We hopped barbed wire fences into cattle pastures, where I narrowly avoided ruining my Remix shoes in cow pies! These flowers were electric green after the sudden thundershower.After the shoot we had dinner at an area vineyard, and I played a windup portable phonograph in the entry way & we danced with full bellies.
Thanks to Femme et Velo and Charm School Vintage!
My phonograph is finally finished! In July, I drove to San Antonio to a fleamarket booth that sells phonographs exclusively in order to pick up some rusty phonograph morning glory horns to use as light fixtures for my old fashioned ice cream parlor. This darling hand crank portable was an afterthought compulsion purchase.
So, it worked (okay) and made noise (okay) and I thought, “Well, Reese can fix this in a jiffy!” so I bought it, no second thoughts. Reese’s initial reactions to the machine were comical, at best. “This has been beat to shit!” he kept marveling. “WOW!” and then hunks of it started falling off!! Built in or around 1925, it looks as if my little portable had been around the block, cranking out tunes on picnics, parties, and dinner nights at home.
Problems: The main springs were worn out entirely, the turntable felt was shabby, needle cup rusted and broken, the reproducer’s pot metal was corroded and breaking off in big hunks, and the electrical tape some crafty person had used to affix the reproducer to the arm kept melting in the Texas heat and wiggling the needle on the record. The record holder was beat up and unsafe to hold records. Plus, the machine was quiet. REALLY quiet.
Reese dismantled the machine, oiled the motor, cleaned it from top to bottom, and clear coated it to seal in the original patina. He cut out the turntable felt BY HAND and put an orthophonic reproducer on the machine. Now it really screams, and reproduces bass and high vocals nearly as well as his Victor credenza model. The leather strap on the front is taped over securely, and the needle box has been removed and replaced by a Victor needle tin.
The clear coating on the outside helps to preserve the age of the machine, and showcases the wooden ribbed joints. The latches are still rusted, but I quite like them! Also, who can beat Nipper listening to His Master’s Voice on the needle tin!?
Since the springs in the Thorens motor were shot, we scoured our phonograph supply friends and eventually found new/old stock from a man in Michigan who has a barn full of accoutrements. Now the motor runs soundlessly.
Two of the three governor weights had broken off in places, and had to be sent off to be soldered & replaced.

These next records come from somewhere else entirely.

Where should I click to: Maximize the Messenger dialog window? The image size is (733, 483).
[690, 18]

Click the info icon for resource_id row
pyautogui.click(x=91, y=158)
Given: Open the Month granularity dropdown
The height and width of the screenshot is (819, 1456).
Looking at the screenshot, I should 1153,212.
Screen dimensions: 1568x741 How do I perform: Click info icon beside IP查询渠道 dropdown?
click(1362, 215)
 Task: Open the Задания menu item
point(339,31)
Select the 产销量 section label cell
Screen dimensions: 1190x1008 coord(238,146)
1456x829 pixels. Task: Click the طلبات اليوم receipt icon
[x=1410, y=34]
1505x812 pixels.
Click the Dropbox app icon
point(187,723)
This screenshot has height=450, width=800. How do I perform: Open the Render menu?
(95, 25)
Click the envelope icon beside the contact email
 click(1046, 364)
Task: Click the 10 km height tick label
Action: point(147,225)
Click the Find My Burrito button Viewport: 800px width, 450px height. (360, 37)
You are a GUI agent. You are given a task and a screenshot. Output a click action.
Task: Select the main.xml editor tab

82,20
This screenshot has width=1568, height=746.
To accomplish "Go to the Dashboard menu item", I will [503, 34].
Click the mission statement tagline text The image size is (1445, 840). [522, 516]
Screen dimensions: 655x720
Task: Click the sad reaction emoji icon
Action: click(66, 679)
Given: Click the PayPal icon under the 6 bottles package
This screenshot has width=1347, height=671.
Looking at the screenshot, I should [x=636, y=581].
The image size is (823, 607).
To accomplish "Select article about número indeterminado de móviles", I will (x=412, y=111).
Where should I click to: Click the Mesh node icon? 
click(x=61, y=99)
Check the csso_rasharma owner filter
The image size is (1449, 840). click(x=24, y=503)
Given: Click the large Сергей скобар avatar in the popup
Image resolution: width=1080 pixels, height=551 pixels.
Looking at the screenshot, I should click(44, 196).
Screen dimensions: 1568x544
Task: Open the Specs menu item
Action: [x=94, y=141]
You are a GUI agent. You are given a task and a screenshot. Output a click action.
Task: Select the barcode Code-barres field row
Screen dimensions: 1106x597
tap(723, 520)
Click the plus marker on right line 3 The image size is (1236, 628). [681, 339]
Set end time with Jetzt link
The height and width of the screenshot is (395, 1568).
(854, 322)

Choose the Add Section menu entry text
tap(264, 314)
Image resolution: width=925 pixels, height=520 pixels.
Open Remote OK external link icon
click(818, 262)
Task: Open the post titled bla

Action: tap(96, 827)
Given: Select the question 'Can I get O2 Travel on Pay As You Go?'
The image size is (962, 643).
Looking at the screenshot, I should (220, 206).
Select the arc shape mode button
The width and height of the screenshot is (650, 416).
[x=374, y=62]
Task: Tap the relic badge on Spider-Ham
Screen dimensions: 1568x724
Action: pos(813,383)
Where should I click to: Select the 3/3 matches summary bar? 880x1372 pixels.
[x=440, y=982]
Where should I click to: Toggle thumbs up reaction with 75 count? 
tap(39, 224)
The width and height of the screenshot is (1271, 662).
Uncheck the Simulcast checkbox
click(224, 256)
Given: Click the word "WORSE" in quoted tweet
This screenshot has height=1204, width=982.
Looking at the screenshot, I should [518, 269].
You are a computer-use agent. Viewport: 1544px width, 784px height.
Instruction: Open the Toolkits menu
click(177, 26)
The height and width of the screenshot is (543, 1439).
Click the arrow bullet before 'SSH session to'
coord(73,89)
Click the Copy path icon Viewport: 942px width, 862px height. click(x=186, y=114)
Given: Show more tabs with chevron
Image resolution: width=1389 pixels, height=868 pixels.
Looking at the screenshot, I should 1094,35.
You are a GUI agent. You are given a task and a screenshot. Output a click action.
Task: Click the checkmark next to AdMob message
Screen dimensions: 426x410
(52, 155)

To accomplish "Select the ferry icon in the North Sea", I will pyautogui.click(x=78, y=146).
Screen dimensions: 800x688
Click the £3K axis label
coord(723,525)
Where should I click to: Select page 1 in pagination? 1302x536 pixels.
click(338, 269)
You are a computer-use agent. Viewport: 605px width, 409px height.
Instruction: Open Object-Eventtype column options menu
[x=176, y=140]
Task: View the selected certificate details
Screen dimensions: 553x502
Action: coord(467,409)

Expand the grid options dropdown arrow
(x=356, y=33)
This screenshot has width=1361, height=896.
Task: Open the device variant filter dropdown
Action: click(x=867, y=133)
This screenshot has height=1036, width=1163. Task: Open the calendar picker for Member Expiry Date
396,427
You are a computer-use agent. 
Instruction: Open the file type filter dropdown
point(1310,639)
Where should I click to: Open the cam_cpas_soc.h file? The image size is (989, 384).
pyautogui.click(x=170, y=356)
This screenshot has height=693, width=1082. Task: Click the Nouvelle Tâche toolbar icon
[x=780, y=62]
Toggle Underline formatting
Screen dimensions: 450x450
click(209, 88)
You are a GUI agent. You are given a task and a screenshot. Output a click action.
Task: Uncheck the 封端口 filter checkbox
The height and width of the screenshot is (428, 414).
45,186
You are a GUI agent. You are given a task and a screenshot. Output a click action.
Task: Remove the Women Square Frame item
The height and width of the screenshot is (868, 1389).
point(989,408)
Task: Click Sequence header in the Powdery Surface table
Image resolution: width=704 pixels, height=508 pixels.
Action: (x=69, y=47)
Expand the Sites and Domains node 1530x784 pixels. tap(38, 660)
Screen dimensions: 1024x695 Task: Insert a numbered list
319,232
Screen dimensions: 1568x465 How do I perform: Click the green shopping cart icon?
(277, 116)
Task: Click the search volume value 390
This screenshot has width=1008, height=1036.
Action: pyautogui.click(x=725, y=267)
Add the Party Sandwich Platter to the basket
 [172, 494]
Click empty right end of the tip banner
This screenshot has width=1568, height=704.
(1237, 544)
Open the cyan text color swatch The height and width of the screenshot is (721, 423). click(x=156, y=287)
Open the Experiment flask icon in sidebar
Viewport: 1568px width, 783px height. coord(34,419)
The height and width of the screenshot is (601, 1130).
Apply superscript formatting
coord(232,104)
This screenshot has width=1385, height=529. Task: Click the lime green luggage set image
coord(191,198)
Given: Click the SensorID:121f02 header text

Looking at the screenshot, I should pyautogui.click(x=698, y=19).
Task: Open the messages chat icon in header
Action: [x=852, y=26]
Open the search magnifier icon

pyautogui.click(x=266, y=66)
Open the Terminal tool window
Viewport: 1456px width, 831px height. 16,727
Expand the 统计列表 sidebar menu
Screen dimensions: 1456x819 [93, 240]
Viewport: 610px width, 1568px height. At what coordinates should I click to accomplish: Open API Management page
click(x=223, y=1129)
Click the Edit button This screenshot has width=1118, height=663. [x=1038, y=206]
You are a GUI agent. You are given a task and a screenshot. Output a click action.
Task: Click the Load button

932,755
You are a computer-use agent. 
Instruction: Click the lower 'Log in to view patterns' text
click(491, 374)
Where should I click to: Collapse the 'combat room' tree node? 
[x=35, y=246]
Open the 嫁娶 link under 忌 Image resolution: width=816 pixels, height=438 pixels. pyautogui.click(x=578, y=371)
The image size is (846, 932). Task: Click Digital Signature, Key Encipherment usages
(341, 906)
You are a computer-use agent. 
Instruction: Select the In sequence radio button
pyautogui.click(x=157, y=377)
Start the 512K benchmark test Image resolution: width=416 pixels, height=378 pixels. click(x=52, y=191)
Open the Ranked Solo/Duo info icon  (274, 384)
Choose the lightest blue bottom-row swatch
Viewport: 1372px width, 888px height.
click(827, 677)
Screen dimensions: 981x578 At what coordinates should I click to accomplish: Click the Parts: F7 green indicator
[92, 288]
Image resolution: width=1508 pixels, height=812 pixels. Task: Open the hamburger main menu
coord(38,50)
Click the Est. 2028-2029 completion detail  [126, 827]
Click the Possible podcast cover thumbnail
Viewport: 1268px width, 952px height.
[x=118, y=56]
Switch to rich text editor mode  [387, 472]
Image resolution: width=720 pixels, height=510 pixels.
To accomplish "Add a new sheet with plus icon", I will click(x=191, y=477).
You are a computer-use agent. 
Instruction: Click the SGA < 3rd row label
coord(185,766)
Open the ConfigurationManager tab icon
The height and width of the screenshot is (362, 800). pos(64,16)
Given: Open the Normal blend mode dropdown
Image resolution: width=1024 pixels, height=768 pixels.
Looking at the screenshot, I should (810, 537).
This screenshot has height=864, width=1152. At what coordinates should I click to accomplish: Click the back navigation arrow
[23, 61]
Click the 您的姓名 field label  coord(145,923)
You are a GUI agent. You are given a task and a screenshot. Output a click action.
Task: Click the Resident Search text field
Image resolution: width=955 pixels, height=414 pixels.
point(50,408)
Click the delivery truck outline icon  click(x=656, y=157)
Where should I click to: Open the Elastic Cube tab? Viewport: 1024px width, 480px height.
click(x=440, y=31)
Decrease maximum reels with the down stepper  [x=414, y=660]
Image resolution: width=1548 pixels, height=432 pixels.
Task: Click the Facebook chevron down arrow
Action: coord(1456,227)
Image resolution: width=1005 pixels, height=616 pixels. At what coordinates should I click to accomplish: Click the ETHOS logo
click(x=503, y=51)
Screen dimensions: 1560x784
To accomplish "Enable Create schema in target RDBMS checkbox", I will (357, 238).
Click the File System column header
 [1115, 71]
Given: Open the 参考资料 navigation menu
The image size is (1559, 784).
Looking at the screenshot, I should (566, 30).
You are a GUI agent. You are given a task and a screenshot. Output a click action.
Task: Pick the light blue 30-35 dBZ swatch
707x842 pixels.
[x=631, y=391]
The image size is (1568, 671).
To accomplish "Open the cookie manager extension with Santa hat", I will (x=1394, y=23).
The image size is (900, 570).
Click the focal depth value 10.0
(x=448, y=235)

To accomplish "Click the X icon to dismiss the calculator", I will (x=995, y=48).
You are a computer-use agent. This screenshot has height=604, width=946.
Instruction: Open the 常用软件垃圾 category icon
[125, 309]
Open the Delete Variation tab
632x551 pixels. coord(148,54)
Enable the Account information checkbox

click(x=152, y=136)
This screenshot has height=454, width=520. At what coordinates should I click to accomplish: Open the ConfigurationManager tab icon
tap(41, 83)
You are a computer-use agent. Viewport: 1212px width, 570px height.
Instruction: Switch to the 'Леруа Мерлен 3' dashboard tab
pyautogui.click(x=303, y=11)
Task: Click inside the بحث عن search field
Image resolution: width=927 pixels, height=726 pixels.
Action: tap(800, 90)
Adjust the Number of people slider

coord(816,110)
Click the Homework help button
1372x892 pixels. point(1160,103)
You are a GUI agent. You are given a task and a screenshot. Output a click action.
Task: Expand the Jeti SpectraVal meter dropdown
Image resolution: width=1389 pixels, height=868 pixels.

In these machines, the sound comes out of the machine in a few different ways. Some portables are “dumpers,” meaning the sound shoots directly from the arm, out of a cavern in the machine. Other machines have large “horns” in the inside, which can be made out of different materials, including paper mache or burlap. My machine has a burlap horn, which Reese removed and covered with 27 coats of clear coat, making it as hard as plastic. This helped to strengthen the sound of the machine, sending the sound up and out in the smooth walls, instead of trapping it in the peaks of burlap.
With the clear coating, the green swirly design on the inside of the box and soundboard stands out more. It reminds me of algae or some other kind of botany design.
The outside is a bit difficult to photograph accurately. I’m so happy with the turnout!